• No results found

De multimodale aanpak wordt als kern gezien omdat risicofactoren van werk en opleiding zelden op zichzelf staan maar samenhangen met andere risicofactoren, zoals sociale, cognitieve

en praktische vaardigheidstekorten. De aanpak is dan ook gericht op 1) werk/opleiding, 2) wonen, 3) sociaal netwerk en vrije tijd. Problemen bij wonen en sociaal netwerk/vrije tijd moeten ook en soms eerst opgelost worden als zij belemmerend werken voor werk of opleiding. 3.4 In hoeverre worden relevante gegevens bijgehouden? (onderzoeksvraag 2b)
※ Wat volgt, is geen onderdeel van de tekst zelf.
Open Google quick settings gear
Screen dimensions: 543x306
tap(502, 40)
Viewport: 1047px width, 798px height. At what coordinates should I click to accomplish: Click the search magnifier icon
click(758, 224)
De volgende gegevens worden geregistreerd door begeleiders van Work-Wise Direct. Zoals vermeld in de inleiding zijn de registraties niet volledig en moeten deze gegevens dan ook voorzichtig geïnterpreteerd worden:

1. Contactgegevens van deelnemers.

2. Kenmerken van deelnemers met betrekking tot a) afstand tot de arbeidsmarkt, b) zelfredzaamheid, c) woonsituatie, d) sociale situatie blijkend uit de Dariuz.

3. Werkgerelateerde informatie.

4. Financiële informatie (uitkering, schulden). 5. Trajectplan.

6. Uitgevoerde interventies.

7. Werksituatie, eventuele werkgever/uitzendburo, aantal uren per week. 8. Aantal begeleidingscontactmomenten en –duur.

9. Evaluaties, voortgang (na elke fase een evaluatie aan de gemeente, dus 4 in totaal met in de laatste een advies over werkpotentie en recidivegevoeligheid).

10. Uitval (redenen).

Recidive tijdens deelname werd in eerste instantie ook geregistreerd, maar omdat de begeleiders niet over alle feitelijke gegevens beschikken, is dit later stopgezet. Dit wordt later gemeten in de effectevaluatie.

3.5 Het programma

In de handleiding wordt aangegeven dat de interventie bestaat uit twee varianten:

1. Het basistraject, dat gericht is op het vinden van werk en/of het afmaken van een opleiding. 2. Het plustraject, waarbij een aanvullend doel is dat de deelnemer voldoende vaardigheden leert

om zelfstandig te wonen, om een eigen sociaal netwerk op te bouwen en te onderhouden en/of de vrije tijd zinvol te besteden.

Uit Tabel 1 in Bijlage 3 blijkt dat 71% van de deelnemers in het basisprogramma is geplaatst en 26% in het plusprogramma.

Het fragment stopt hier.